A team of scientists led by Paul Scholz of McGill University has recently detected six FRBs (Fast Radio Bursts) coming from the direction of a region in space known as FRB 121102. According to their report which was published in The Astrophysical Journal, they were able to detect five of the FRBs using the Green Bank Telescope in West Virginia and one FRB through the Arecibo Observatory in Puerto Rico.
FRBs are radio signals or emissions that come from the deep regions of the cosmos and last for only a few milliseconds (one thousandth of a second). FRBs are considered as extremely powerful events because in the short time that they last, they are capable of producing energy that’s equivalent to the amount of energy the sun gives off in one entire day.
The first FRB was discovered in 2007. Since then, several more have been observed through telescopic data, though all were just single distinct occurrences. This made the phenomenon difficult to observe because no two bursts came from the exact location. Until now.
FRB121102 is the only location in space where multiple FRBs have been detected so far. The first recurrent signals were detected in March this year. There were ten of these FRBs and based on available data, these occurred sometime between May and June in 2015. More than eight months later, the McGill University research team discovered six more FRBs coming from the same spot. So far, this brings the total number of FRBs from that location up to 17.

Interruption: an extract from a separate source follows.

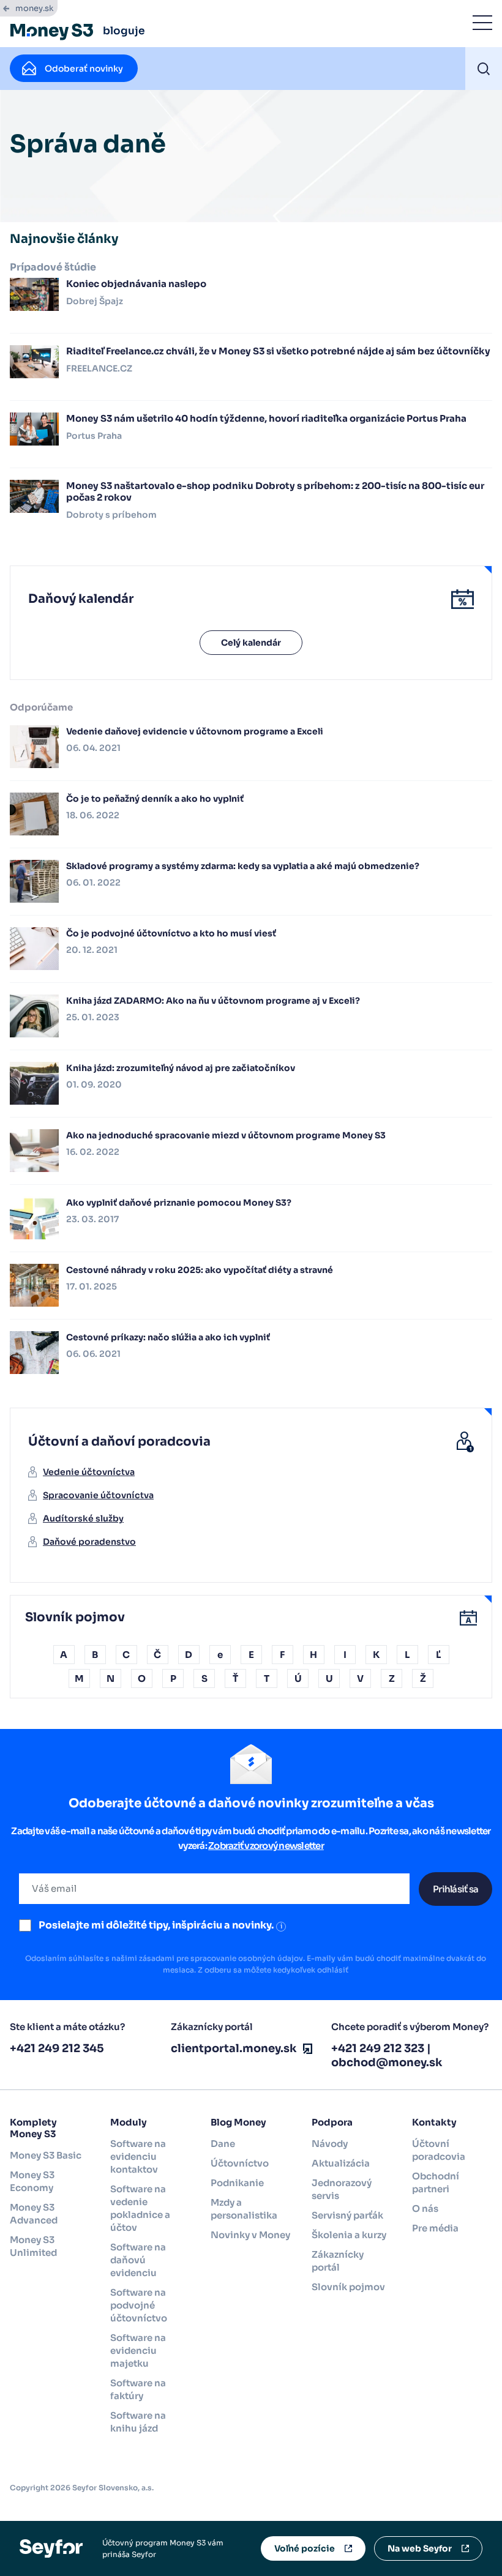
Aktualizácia (341, 2163)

While FRBs are not rare, the fact that they happen randomly and in such short bursts (hence the name fast radio bursts) is what makes observing them as they are happening close to impossible. Before the FRBs detected this year, scientists had to be contented with studying the event long after it happened. But now, with several FRBs coming from the same spot, it’s not illogical to think that the signals will be repeated. And if observed closely (and patiently), maybe when another set of FRBs are detected, we’ll have a better chance of figuring out what these signals are.
Right now, there are a few theories. According to one theory, FRBs result from a catastrophic event like a supernova (explosion of a star) or two neutron stars colliding and forming a black hole. Another theory states that FRBs come from a young neutron star. And of course, there’s the favorite among conspiracy theorists — the one that postulates that FRBs come from extra terrestrials trying to make contact with us.
Because of the repetitive emissions, it doesn’t seem likely that the first theory is correct — that it is being caused by a one-time big time event. And so researchers are coming to a temporary consensus that maybe the FRBs can’t be explained by a single event, and that there might actually be different types of FRBs resulting from different types of cosmic events. Data is still too scarce at this point so the only thing we can be sure of is that further studies need to be carried out for a clearer and more definite answer to this riddle. Admit it, though. You want to think it’s aliens too, don’t you?